▶ PASSAGE PROVIDED:
········
This family has 3 × 32 − 1 = 95 Wythoffian uniform polytopes, generated by marking one or more nodes of the D_{7} Coxeter-Dynkin diagram. Of these, 63 (2 × 32 − 1) are repeated from the B_{7} family and 32 are unique to this family, listed below. Bowers names and acronym are given for cross-referencing.

See also list of D7 polytopes for Coxeter plane graphs of these polytopes.
········
▶ MATERIAL PROVIDED:
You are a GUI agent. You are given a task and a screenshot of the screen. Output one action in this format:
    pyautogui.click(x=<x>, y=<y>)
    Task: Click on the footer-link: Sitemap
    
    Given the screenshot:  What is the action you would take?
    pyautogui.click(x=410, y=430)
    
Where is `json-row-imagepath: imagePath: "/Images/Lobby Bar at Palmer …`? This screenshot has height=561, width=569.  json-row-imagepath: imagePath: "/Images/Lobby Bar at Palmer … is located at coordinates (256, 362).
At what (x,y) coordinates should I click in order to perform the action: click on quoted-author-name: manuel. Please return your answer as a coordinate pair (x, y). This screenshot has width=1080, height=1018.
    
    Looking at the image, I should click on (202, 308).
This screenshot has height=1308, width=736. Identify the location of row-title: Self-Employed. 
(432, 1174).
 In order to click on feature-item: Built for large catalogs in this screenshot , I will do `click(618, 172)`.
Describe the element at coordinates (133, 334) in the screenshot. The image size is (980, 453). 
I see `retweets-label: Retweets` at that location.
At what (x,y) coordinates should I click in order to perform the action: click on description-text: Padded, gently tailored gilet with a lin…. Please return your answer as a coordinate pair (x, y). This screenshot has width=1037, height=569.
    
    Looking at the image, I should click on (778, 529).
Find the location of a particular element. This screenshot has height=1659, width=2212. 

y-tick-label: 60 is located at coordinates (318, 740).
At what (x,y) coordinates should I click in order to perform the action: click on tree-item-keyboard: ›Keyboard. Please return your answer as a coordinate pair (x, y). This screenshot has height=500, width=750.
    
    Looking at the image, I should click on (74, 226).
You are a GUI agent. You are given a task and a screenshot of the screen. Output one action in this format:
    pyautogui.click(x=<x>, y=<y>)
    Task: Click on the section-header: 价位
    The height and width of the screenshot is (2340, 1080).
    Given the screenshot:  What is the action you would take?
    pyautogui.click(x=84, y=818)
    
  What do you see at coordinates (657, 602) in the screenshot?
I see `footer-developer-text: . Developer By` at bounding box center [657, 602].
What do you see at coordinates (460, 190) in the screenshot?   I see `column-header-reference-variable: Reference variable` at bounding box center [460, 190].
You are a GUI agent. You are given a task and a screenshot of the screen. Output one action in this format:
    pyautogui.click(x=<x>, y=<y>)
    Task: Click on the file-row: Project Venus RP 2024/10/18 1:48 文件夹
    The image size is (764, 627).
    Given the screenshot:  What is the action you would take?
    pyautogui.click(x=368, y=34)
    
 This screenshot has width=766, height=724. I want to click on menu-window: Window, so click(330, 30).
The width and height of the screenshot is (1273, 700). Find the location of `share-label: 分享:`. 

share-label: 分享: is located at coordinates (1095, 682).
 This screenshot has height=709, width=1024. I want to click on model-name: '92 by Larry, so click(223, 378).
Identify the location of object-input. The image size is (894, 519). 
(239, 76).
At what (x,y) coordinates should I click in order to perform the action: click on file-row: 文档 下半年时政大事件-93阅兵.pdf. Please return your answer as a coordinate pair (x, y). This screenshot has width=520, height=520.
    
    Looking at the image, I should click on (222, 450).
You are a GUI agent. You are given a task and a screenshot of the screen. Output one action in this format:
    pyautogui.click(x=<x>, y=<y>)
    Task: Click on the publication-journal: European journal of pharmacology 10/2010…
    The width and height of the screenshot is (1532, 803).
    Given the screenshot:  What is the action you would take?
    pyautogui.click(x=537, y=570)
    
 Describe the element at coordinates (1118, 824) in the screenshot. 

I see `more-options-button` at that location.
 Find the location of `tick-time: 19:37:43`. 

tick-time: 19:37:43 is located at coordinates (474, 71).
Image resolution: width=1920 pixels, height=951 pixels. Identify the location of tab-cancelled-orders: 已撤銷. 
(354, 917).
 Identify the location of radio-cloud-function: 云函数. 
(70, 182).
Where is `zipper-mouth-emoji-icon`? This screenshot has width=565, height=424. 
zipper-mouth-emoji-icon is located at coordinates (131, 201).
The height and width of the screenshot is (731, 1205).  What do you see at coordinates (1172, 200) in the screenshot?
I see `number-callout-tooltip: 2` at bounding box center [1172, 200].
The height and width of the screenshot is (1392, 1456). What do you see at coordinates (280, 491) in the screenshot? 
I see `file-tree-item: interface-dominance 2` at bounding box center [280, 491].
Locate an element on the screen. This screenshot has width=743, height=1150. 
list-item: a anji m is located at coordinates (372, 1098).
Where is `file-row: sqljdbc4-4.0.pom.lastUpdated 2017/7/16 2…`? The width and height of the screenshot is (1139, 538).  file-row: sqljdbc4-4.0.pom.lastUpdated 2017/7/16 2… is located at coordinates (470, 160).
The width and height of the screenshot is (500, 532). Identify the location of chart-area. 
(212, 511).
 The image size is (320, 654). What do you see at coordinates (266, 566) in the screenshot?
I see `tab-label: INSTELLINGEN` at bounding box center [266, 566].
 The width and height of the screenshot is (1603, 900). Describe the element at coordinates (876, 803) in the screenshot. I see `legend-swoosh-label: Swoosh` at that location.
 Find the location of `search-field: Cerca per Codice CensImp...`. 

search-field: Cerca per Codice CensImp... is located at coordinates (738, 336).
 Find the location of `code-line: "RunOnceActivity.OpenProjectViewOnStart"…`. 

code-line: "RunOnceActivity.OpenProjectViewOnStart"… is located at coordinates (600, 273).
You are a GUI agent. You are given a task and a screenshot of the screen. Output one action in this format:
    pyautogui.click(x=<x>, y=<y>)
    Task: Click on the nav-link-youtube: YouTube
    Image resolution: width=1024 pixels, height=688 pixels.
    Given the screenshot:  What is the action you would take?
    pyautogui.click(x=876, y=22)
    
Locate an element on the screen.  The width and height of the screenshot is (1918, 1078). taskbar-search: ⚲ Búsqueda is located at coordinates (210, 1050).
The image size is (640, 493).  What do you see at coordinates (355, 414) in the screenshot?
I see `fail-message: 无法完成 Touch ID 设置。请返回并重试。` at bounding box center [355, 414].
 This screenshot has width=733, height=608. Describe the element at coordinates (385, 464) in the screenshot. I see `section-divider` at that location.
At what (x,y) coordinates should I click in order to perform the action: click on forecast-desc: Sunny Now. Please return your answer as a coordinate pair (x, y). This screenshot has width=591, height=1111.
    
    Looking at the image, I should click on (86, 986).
········
▶ WHAT YOU NEED TO DO:
• a. From the passage on D7 polytopes, list every count of polytopes it gives, each with the group of polytopes it counts.
• b. Set down everything in the passage on D7 polytopes from "This family has" down to "given for cross-referencing.", without changing a word.
• c. Translate into Spanish this sentence from the passage on D7 polytopes: "Bowers names and acronym are given for cross-referencing."

▶ ACTIVITY ANSWERS:
• a.
95: the Wythoffian uniform polytopes in this family
63: those repeated from the B_{7} family
32: those unique to this family

• b.
This family has 3 × 32 − 1 = 95 Wythoffian uniform polytopes, generated by marking one or more nodes of the D_{7} Coxeter-Dynkin diagram. Of these, 63 (2 × 32 − 1) are repeated from the B_{7} family and 32 are unique to this family, listed below. Bowers names and acronym are given for cross-referencing.

• c. Se dan los nombres de Bowers y el acrónimo para referencias cruzadas.